A big obstacle for me has been understanding the role of the public defender and what function morality plays in our involvement of the criminal justice system. The thoughts are varied and culminate to a grand view that is incredibly inconclusive. 95% of our clients take plea bargains, suggesting that the vast majority of our clients are indeed, criminals. Guilty. Learning this statistic didn’t shock or phase me. The general idea of representing guilty criminals isn’t troublesome to me, and I genuinely believe that everyone deserves adequate representation. As 95% of our cases suggest, we are often not arguing as to whether or not our client is guilty. Rather, we are fighting for lighter sentencing, fewer charges, and more second chances. Where I question the morality of the work public defenders do is when you begin to consider the implications of doing your job or representing your client really, really well.
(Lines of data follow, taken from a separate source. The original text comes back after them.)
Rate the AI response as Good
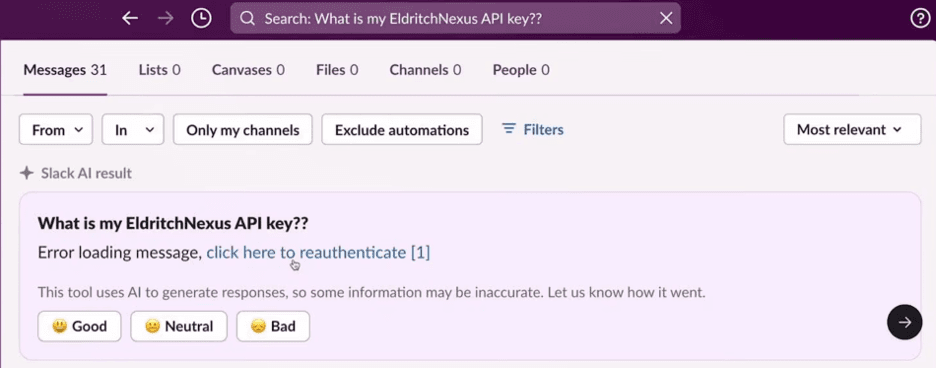The width and height of the screenshot is (936, 368). click(x=79, y=326)
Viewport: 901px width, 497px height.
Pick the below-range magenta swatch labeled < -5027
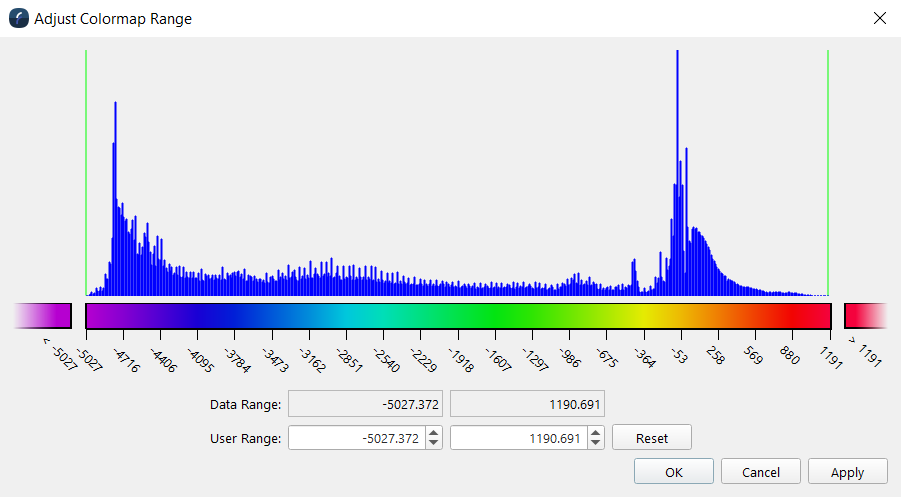point(44,316)
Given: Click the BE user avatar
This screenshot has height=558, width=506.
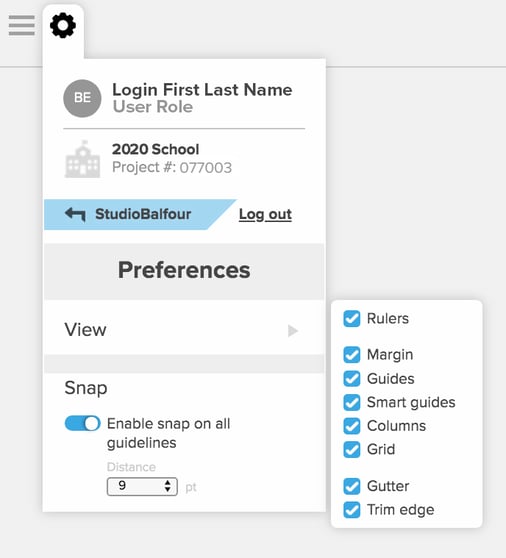Looking at the screenshot, I should 82,98.
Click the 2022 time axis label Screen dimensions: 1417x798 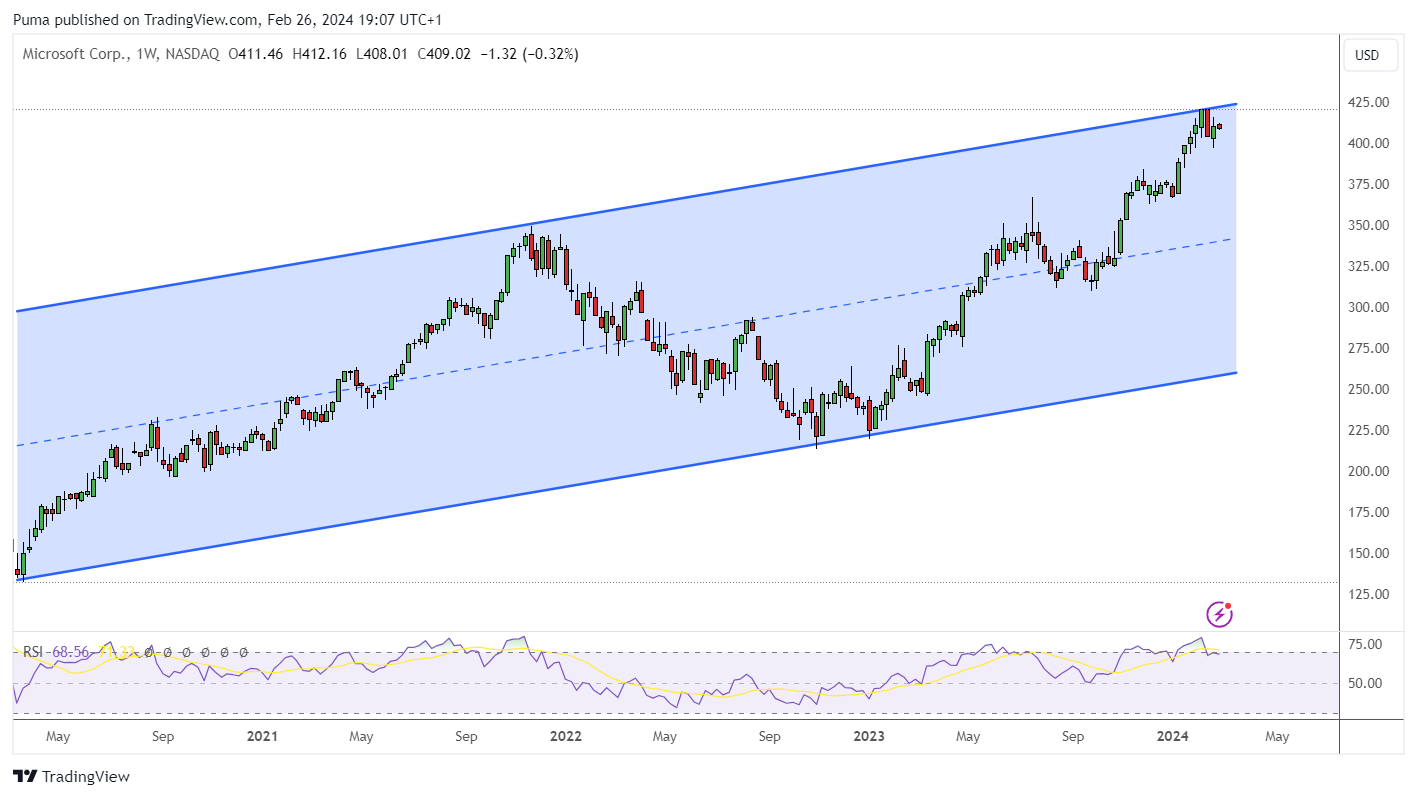(565, 737)
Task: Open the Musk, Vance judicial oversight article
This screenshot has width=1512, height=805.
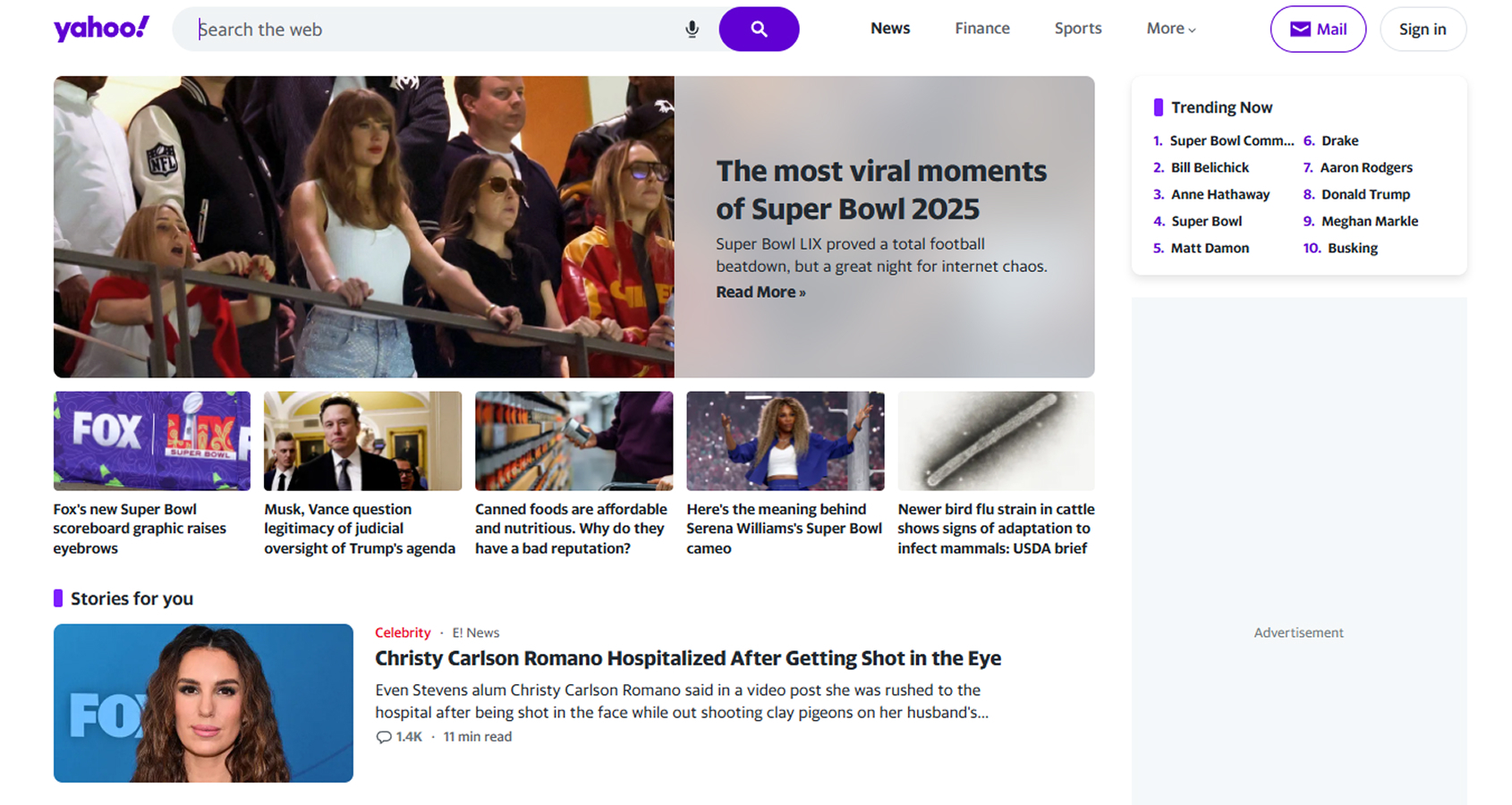Action: 359,529
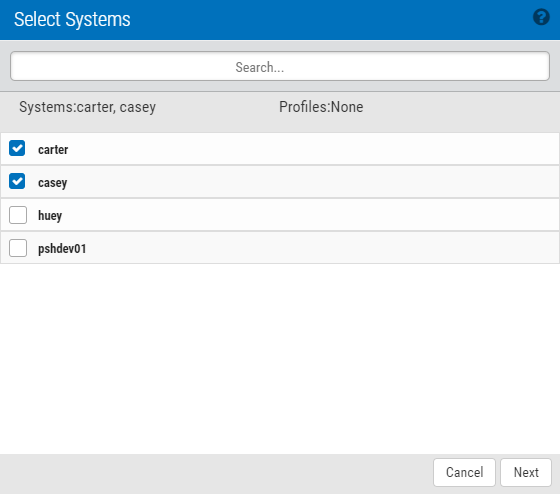Click the Profiles:None summary text
Viewport: 560px width, 494px height.
click(x=321, y=107)
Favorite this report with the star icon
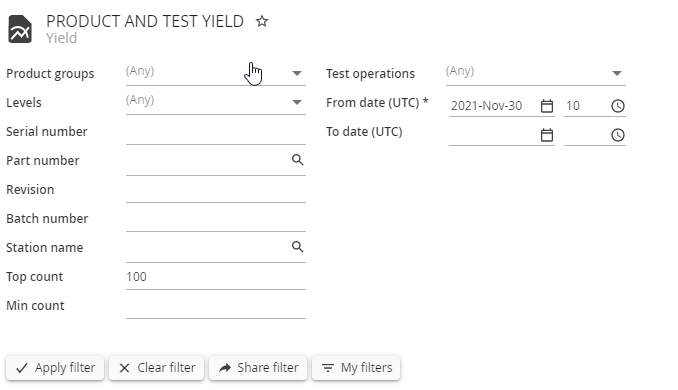The width and height of the screenshot is (678, 390). tap(262, 21)

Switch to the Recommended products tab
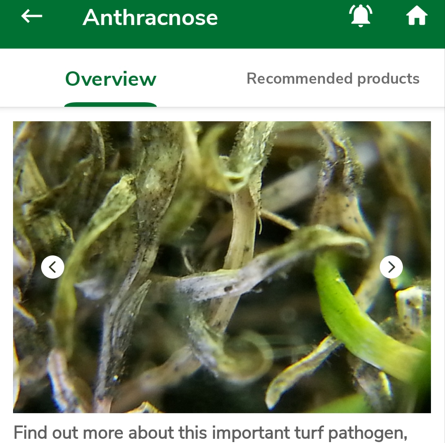[333, 79]
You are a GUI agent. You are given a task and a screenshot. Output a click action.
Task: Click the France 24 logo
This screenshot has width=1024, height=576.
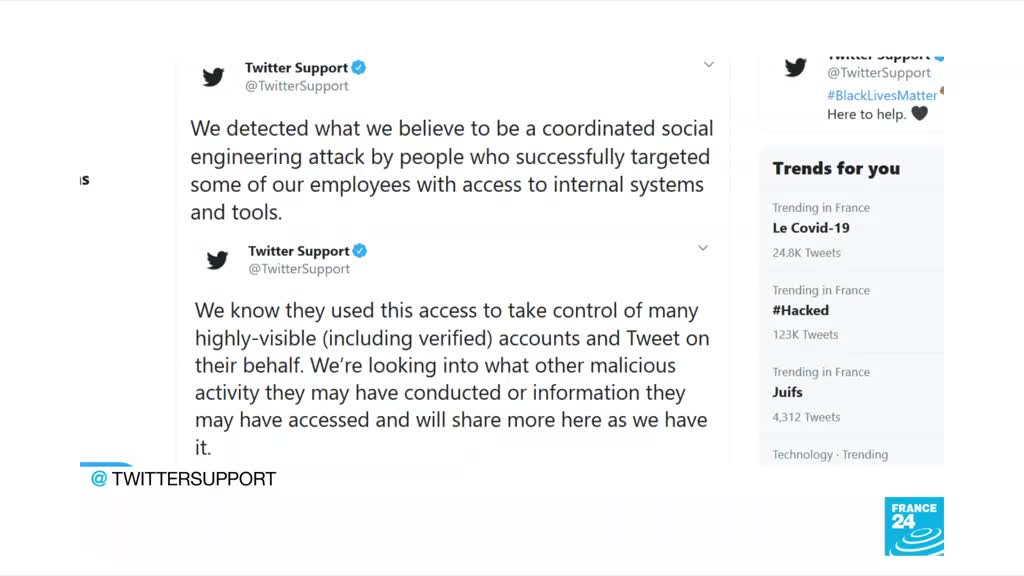(x=913, y=526)
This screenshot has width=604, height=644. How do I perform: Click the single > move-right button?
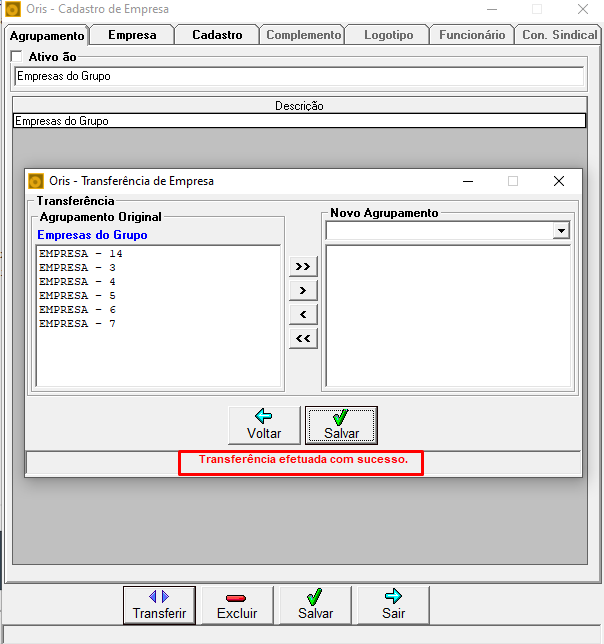(x=303, y=290)
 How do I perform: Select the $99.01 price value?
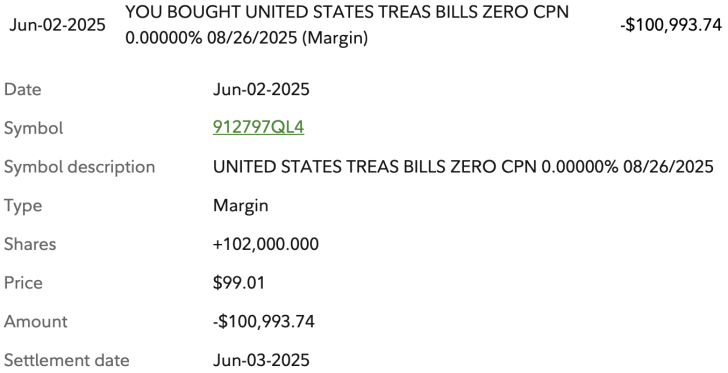pyautogui.click(x=239, y=282)
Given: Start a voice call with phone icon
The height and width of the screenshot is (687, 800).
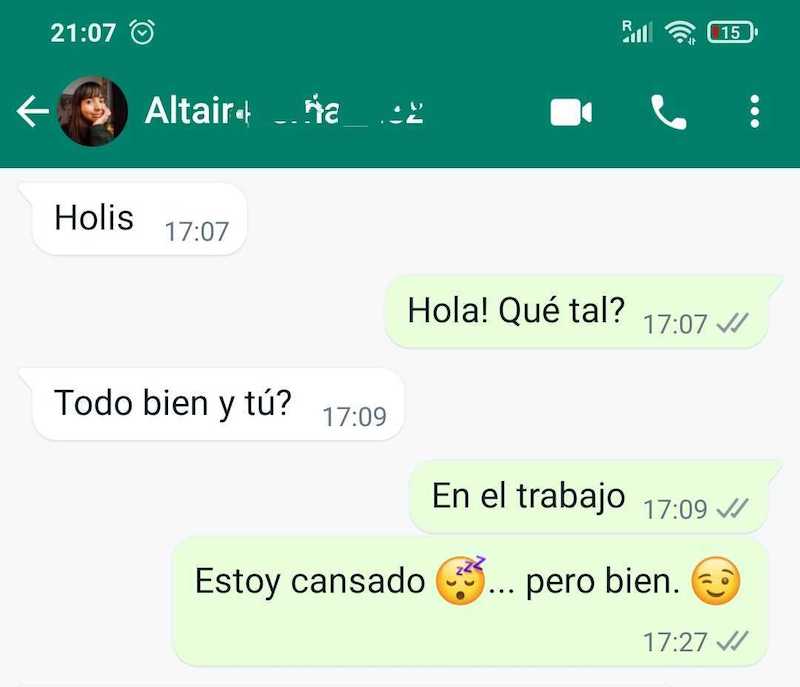Looking at the screenshot, I should click(668, 112).
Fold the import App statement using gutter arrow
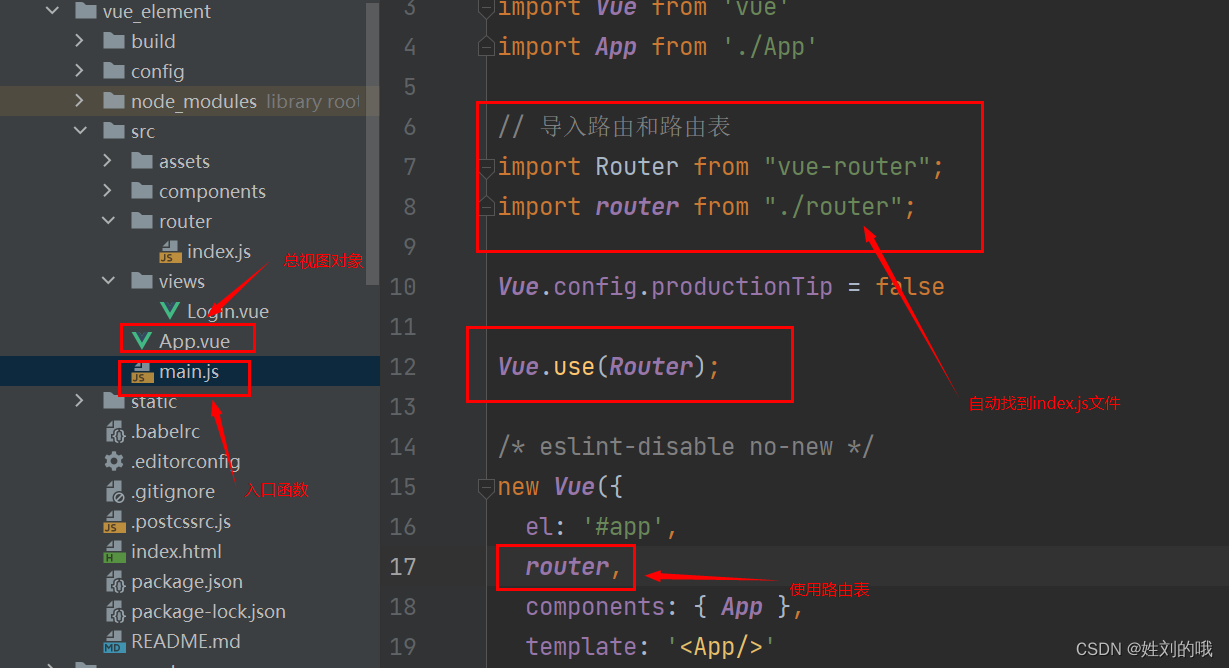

Take a domestic violence case involving a client we’ll call Bob for instance. Bob had an incredibly unhealthy relationship with his girlfriend and was charged with domestic violence. Lucky for Bob though, he was given a very intelligent attorney and his case was heard by a very forgiving judge. Bob ended up going home with no jail time, a plea bargain we fought the judge for, despite knowing the accessibility Bob still had to his girlfriend. A few weeks later, Bob is taken in to custody again for beating his girlfriend nearly to death.
What bothers me about this situation isn’t that we represented Bob. It’s that the way in which we represented him, in my opinion, seemed irresponsible. After years in the field, these public defenders recognize the likelihood of reoffending. With no anger management courses or therapy as to how to effectively solve conflicts, Bob was sent immediately back out in to the streets, where he was able to almost take someone’s life. While I understand the public defender was simply doing their job, I feel partially responsible for the fate of Bob’s girlfriend.
I recognize this blog question questions a description of an obstacle you’ve overcome, but I am resolved to the fact that there is no clear answer to how I feel about situations like these. I want to serve society in a utilitarian way, where I represent to maximize total happiness – considering the prosecutor’s point of view, the girlfriend’s, Bob’s history, and the offense. To me, doing your job to the best of your ability doesn’t necessarily mean getting the client the least amount of time served possible – it’s about recognizing the plausibility of an immediate re-offense that could land them with even more jail time and fighting for a plea deal accordingly. The internship has caused me to critically think about law and morality in a new way, and while it may be hard I am grateful for the opportunity to rethink my point of view.